[Material provided]

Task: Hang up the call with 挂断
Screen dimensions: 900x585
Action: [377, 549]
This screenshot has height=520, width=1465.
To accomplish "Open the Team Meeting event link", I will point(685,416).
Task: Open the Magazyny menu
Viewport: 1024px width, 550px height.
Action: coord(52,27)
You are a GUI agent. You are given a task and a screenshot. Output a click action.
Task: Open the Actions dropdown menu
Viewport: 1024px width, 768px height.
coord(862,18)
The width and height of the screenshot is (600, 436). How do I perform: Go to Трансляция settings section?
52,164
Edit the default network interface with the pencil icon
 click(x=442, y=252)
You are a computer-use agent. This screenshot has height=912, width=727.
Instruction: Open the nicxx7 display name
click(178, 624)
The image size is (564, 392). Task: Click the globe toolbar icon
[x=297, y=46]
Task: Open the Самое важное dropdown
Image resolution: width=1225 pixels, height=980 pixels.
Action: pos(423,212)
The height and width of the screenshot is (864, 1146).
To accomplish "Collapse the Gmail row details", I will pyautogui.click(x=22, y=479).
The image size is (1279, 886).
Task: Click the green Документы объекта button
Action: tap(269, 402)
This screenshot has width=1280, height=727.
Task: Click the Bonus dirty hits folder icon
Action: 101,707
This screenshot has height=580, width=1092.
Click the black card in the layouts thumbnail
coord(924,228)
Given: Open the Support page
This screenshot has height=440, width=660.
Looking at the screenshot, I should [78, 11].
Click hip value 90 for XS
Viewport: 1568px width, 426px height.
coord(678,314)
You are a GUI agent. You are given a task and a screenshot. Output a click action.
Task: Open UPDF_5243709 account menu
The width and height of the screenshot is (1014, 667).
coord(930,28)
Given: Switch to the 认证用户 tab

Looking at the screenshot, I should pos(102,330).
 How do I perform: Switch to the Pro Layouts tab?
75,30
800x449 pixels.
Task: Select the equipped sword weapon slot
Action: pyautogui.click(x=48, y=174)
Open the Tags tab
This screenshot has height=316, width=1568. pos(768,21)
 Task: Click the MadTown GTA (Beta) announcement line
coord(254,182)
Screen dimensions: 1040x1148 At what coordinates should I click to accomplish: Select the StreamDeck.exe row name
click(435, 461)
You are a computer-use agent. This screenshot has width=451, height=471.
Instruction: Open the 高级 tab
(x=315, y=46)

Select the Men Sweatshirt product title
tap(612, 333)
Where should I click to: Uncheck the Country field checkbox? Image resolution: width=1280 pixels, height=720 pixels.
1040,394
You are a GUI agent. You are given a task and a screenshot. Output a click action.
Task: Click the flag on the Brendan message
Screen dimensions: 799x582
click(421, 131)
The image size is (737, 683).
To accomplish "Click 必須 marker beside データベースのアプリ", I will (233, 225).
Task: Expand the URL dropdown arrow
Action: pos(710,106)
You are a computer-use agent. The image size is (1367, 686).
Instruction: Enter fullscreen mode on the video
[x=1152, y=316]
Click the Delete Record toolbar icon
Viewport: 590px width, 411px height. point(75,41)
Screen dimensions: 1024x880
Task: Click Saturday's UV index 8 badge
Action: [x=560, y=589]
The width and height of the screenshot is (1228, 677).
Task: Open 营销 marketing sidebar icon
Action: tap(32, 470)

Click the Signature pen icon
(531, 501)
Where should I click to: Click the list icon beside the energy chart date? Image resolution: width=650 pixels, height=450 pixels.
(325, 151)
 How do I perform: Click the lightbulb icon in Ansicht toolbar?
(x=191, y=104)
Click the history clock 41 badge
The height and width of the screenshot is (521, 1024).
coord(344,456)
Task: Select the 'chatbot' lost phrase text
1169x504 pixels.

[/Material provided]

* Required work:
Your answer should be the exact lines above from the one with "has height=912, width=727." through the one with "Task: Open UPDF_5243709 account menu", both included, and nothing besides.

* Response:
You are a computer-use agent. This screenshot has height=912, width=727.
Instruction: Open the nicxx7 display name
click(178, 624)
The image size is (564, 392). Task: Click the globe toolbar icon
[x=297, y=46]
Task: Open the Самое важное dropdown
Image resolution: width=1225 pixels, height=980 pixels.
Action: pos(423,212)
The height and width of the screenshot is (864, 1146).
To accomplish "Collapse the Gmail row details", I will pyautogui.click(x=22, y=479).
The image size is (1279, 886).
Task: Click the green Документы объекта button
Action: tap(269, 402)
This screenshot has width=1280, height=727.
Task: Click the Bonus dirty hits folder icon
Action: 101,707
This screenshot has height=580, width=1092.
Click the black card in the layouts thumbnail
coord(924,228)
Given: Open the Support page
This screenshot has height=440, width=660.
Looking at the screenshot, I should [78, 11].
Click hip value 90 for XS
Viewport: 1568px width, 426px height.
coord(678,314)
You are a GUI agent. You are given a task and a screenshot. Output a click action.
Task: Open UPDF_5243709 account menu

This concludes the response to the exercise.